The action takes place in the Weston family home (three-level set by Todd Rosenthal with lighting by Ann G. Wrightson, costumes by Ana Kuzmanic and sound by Richard Woodbury), outside Pawhuska, Okla., about 60 miles northwest of Tulsa. It opens with the family patriarch Beverly Weston (John DeVries), delivering a long, alcohol-fueled monologue to Johnna Montevata (DeLanna Studi), a young Cheyenne Indian woman whom he is hiring as a housekeeper and possible caretaker to his wife, Violet (Estelle Parsons), who, among other problems, has mouth cancer. Beverly, a retired college teacher and poet, talks about the compromises he and Violet have made -- he with his drinking, she with her addiction to prescription drugs. He also talks of T.S. Eliot and quotes from "The Wasteland."

A few days later, Beverly has disappeared, prompting a gathering of several family members: middle daughter Ivy (Angelica Torn), a mousy college teacher who lives nearby; Violet's sharp-tongued sister, Mattie Fae Aiken (Libby George), and her husband, Charlie (Paul Vincent O'Connor), who also live fairly close; and eldest daughter Barbara Fordham (Shannon Cochran), who teaches college in Boulder, Colo.; along with her husband, Bill (Jeff Still), also a college teacher; and their 14-year-old daughter, Jean (Emily Kinney). We soon learn that Barbara and Bill are separated because he's sleeping with one of his students. The arrival of the sheriff, Deon Gilbeau (Marcus Nelson), ends their speculation about what has happened to Beverly. He has committed suicide by drowning.

Act 2 takes place after Beverly's funeral, when everyone goes to the family homestead for dinner. By then, the group has been joined by the youngest Weston daughter, Karen (Amy Warren), a Realtor in Florida; her fiance, Steve Heidebrecht (Laurence Lau), an oily businessman; and Mattie Fae and Charlie's adult son, Little Charles (Stephen Riley Key). The gathering at dinner and later in the evening erupts into a series of angry confrontations and even physical fights as one character after another digs deep into long-festering emotional wounds and long-kept secrets.

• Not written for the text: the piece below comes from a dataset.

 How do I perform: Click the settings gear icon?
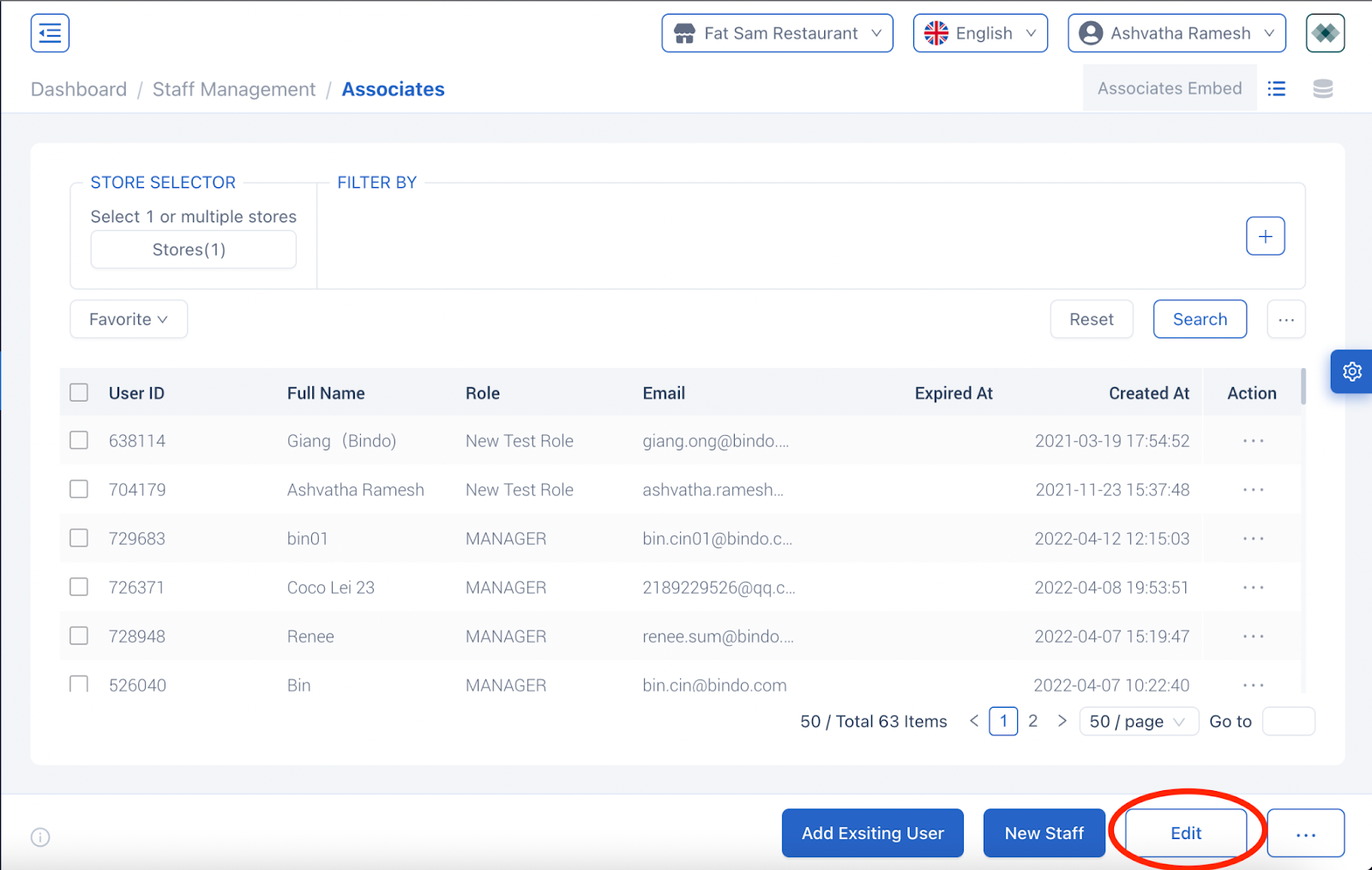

By Act 3, almost everyone has gone home in a huff, perhaps never to return. Only Barbara remains, but as was evident in Act 2, she's becoming just as shrewish as her mother and just as heavy a drinker as her father. She apparently wants to help Violet, but Violet's cruel tongue eventually drives her away, too, leaving only the steady, apparently unflappable Johnna there to comfort the confused and now self-pitying Violet with the penultimate lines from "The Wasteland": "This is the way the world ends." It's up to the audience to fill in the last line, "Not with a bang, but a whimper."

Among the 13 characters, only five seem to be decent rather than vicious. Besides Johnna, they're the sheriff; the intellectually slow but innately sweet Little Charles; Ivy, who somehow survives and finally escapes with Little Charles; and the Charlie, who tries to be a peacemaker but who finally stands up to his wife, Mattie Fae, and insists that she not belittle Little Charles.

Now, as if addiction and emotional cruelty weren't enough, Letts adds other issues such as incest, adultery and pedophilia to the mix. Despite all the plot twists and turns, though, the story is easy to follow. A family tree in the program helps the audience sort everyone out before becoming well acquainted with them.

Anna D. Shapiro, who won a Tony for directing the original production, keeps the action flowing well and allows each character to develop logically. She's aided by a topflight ensemble of actors led by astounding octogenarian Parsons as Violet, who can be lucid at times and totally addled at others. Cochran is almost painful to watch as Barbara tries to cope with her disintegrating marriage, her pot-smoking daughter, her vicious mother and all her other relatives, paying the price with her own emotional descent. All of the others seem perfectly suited for their roles. Special note needs to be made of O'Connor, who was a favorite at the Oregon Shakespeare Festival for 16 years and who has occasionally appeared at various Bay Area theaters.

The arrival of "August: Osage County," was much anticipated, and now that it's here, it fulfills expectations and then some. It's well worth another viewing to catch some of the more subtle connections and to see how early comments and actions presage what's to come.